Evidence is building that dental plaque and inflammatory periodontal disease may contribute to the initiation and/or progression of certain lung diseases. Pneumonia is an acute infection of the lung, demonstrating the following respiratory signs and symptoms: cough; shortness of breath; increased respiratory rate; sputum production; and chest pain. Pneumonia may also induce nonspecific systemic symptoms, including fever, fatigue, muscle aches, and lack of appetite. Although pneumonia can be caused by viruses or fungi, bacteria are the most frequent cause of this infection and are the most easily treatable.
Pneumonia often affects individuals with impaired host defense systems, for example, conditions with defects in antibody production, phagocytosis, ciliary function, or reduced CD4+ T-lymphocyte counts, as seen in acquired immunodeficiency syndrome (AIDS) (7). Other underlying respiratory diseases, such as chronic obstructive pulmonary disease, can also lead to pneumonia.

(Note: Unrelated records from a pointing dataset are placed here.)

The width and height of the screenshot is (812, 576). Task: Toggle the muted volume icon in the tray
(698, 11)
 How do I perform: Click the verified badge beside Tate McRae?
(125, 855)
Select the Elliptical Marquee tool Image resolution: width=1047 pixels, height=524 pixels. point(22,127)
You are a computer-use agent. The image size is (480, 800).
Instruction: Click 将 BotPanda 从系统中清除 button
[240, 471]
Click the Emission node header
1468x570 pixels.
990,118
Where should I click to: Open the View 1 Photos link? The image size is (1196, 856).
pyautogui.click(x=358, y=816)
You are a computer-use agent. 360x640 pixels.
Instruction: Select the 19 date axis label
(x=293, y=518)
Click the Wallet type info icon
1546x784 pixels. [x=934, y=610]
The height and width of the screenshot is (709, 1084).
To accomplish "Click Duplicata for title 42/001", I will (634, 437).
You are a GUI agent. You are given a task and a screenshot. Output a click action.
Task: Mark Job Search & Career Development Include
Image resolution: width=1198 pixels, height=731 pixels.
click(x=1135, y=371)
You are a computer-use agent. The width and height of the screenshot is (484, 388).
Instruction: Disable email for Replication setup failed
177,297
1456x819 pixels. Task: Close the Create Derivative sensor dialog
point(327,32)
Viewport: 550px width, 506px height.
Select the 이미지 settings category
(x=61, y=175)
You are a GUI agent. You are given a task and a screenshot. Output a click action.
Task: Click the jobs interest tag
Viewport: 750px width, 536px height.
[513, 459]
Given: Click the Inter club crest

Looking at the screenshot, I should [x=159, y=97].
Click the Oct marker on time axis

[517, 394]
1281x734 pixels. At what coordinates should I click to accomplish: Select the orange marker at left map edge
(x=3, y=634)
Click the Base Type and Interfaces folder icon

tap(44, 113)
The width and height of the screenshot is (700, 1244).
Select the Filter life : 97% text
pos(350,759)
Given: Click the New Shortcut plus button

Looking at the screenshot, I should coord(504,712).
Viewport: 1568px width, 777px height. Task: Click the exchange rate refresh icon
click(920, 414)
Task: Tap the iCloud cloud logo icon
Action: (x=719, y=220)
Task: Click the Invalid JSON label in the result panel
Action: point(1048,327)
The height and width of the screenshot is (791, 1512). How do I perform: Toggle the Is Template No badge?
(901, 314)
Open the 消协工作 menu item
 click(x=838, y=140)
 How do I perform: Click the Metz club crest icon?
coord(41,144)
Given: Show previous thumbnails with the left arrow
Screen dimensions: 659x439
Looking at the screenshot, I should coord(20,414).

Community-acquired pneumonia is defined as infection occurring in any individual living in the community (7). The annual cost for the treatment of community-acquired pneumonia exceeds $9 billion and affects 4 million adults per year in the USA, c. 20% of whom are admitted to a hospital for treatment. The rate of pneumonia ranges from 8 to 15 per 1000 persons per year, with infants and the elderly having the greatest risk for infection. Rates of pneumonia are higher for men than for women and for black people than for white people. Risk factors for community-acquired pneumonia include alcoholism, asthma, immunosuppression, and age >70 years. Dementia, seizures, congestive heart failure, cerebrovascular disease, tobacco smoking, alcoholism, and chronic obstructive pulmonary disease are risk factors for pneumococcal pneumonia, the most common cause of community-acquired pneumonia.
Evidence is building that an unhygienic oral environment and resulting oral diseases, such as inflammatory gingivitis and periodontitis, can negatively affect systemic health. A straightforward connection between the oral cavity and a specific systemic disease is that between dental plaque, periodontal disease, and lung disease. Accumulating evidence suggests that poor oral health may influence lung function and increase the risk for bacterial lung infection (pneumonia), especially in high-risk patient populations. Three populations for developing pneumonia are the focus of this review: nursing home residents; people hospitalized with acute illness; and those hospitalized who require mechanical ventilation as a result of respiratory failure.
In the past decade there has been an evolution in the classification of pneumonia. Previously, pneumonia was classified as either community acquired or hospital acquired. Hospital-acquired pneumonia was defined as pneumonia occurring with onset >48 hours after admission to hospital. This classification scheme was straightforward and easy to apply. However, in the past decade the classification scheme has evolved, relating to the shift of care for various conditions from the hospital to the outpatient setting for delivery of services such as antibiotic therapy, cancer chemotherapy, wound management, outpatient dialysis centers, and short-term rehabilitation. This shift in care from the hospital to the outpatient, home setting or nursing home gives rise to cases of pneumonia that occur outside the hospital setting, but are clearly related to healthcare environments. Thus, such pneumonia has been referred to as healthcare-associated pneumonia (83).
Nursing-home associated pneumonia is the most important of the common infections affecting nursing home residents because of the high morbidity and mortality associated with this infection (58). Pneumonia is also a common reason for transfer of residents from the nursing home to the hospital (55). Hospital-acquired pneumonia and ventilator-associated pneumonia are amongst the most common infections in the hospital and are together a major cause of morbidity, mortality, extended length of stay and excessive cost in this setting.
This article provides an update on present thinking regarding the pathogenesis, epidemiology, risk factors, microbial etiology, diagnosis, and treatment of nursing home-associated pneumonia, hospital-acquired pneumonia, and ventilator-associated pneumonia. This is followed by a discussion of the role of poor oral health as a risk factor for these diseases. Finally, questions awaiting answers regarding the role of oral health status and pneumonia are posed.